• To-do list
**A)** Say whether each statement agrees with the text on the Battle of Ankara, answering yes or no and quoting the deciding words of the text: (i) Bayezid and Tamerlane exchanged insulting letters for years before the battle; (ii) a modern survey has confirmed Pavio Giovio's warning about the Ottomans; (iii) Ataturk carried out field research on the battle in 1934.
**B)** Copy word for word the part of the text on the Battle of Ankara from "This battle was fought" to "as a commander.".

• Text segment
▼▼▼

This battle was fought between two bitter rivals. Bayezid and Tamerlane were known to write each other crude, insulting letters to each other for years leading up the battle. Any sort of victory therefore meant infinitely more to the victor than typical battles. That Tamerlane won such a battle in decisive fashion is a testament to his abilities as a commander.
This battle was decided more by the strategic maneuvering than the tactical engagements. Tamerlane’s engineering feat of diverting the Cubuk Creek was timed perfectly so that Bayezid raised no suspicions until his water sources suddenly disappeared. Although not decisive, Tamerlane’s actions reduced the Ottoman soldier’s effectiveness and forced Bayezid to attack if he had not already chosen to do so. In the sixteenth century, Pavio Giovio warned that the Ottomans always won if attacked and always lost if forced to attack themselves. While no modern survey has been undertaken to confirm this, Ankara certainly supports this statement.
Famed general and Turkey’s first president, Mustafa Kemal Ataturk took a special interest in the Battle of Ankara. According to Turhal, it is because of his interest and field research in 1934 along with fellow independence war General Omerhalis that we know so much about the battle (2009: 45). After assessing the battle’s terrain, Ataturk is reported to have said, “Look how Thunderbolt [Bayezid] trapped Iron [Tamerlane]. Only a commander like [Tamerlane] could break this trap, no other can break such a trap” (Turhal, 2009: 13). When one looks at the corner Tamerlane had placed himself in, it is truly remarkable that regardless of the water situation, he was able to defeat the great Ottoman army tactically.

▲▲▲

[Element lookup records]
▼▼▼

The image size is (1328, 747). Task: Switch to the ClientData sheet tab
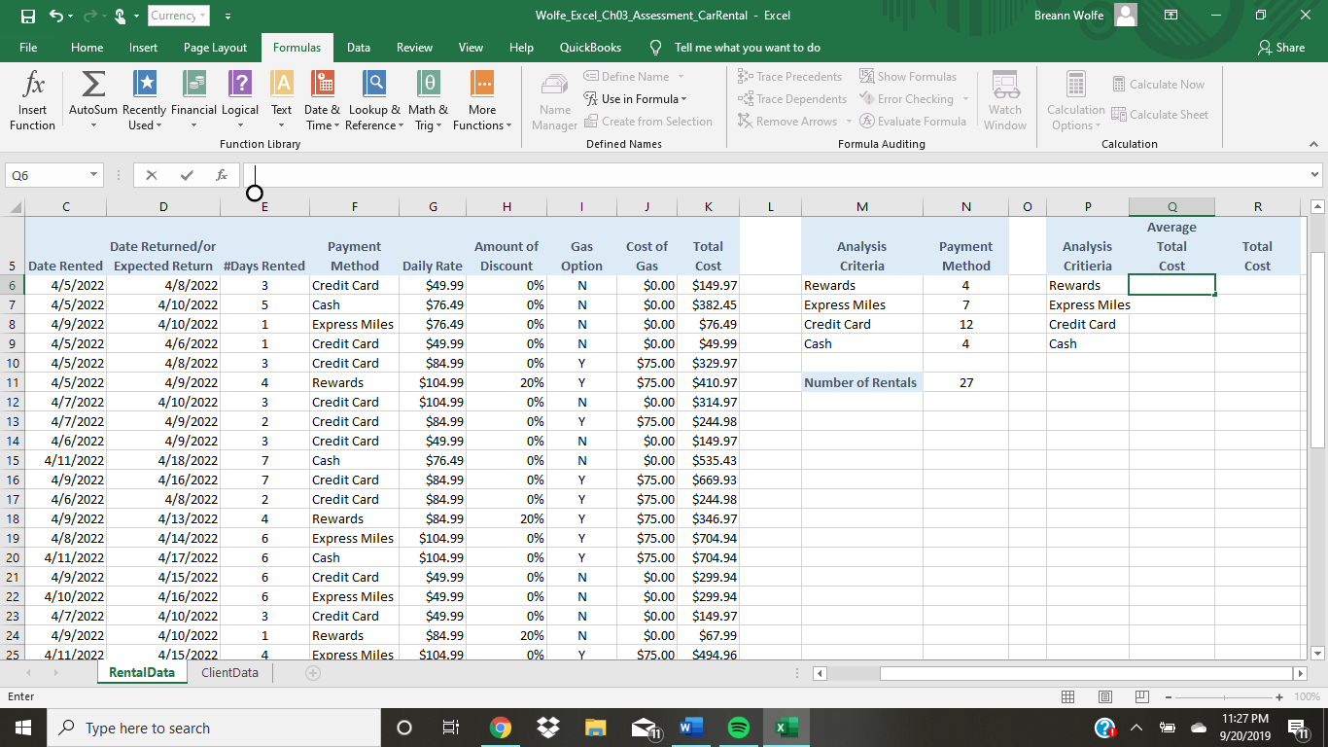(229, 672)
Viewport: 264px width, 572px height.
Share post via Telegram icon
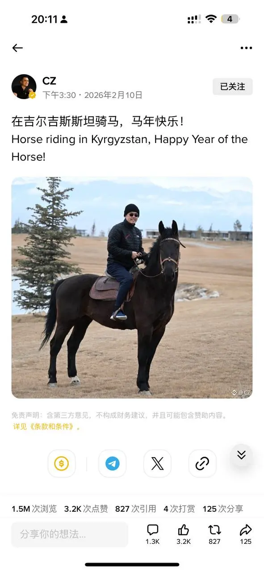[x=113, y=464]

▲▲▲

• Answers by task
**A)**
(i) Yes: "crude, insulting letters to each other for years leading up the battle"
(ii) No: "no modern survey has been undertaken to confirm this"
(iii) Yes: "his interest and field research in 1934"

**B)**
This battle was fought between two bitter rivals. Bayezid and Tamerlane were known to write each other crude, insulting letters to each other for years leading up the battle. Any sort of victory therefore meant infinitely more to the victor than typical battles. That Tamerlane won such a battle in decisive fashion is a testament to his abilities as a commander.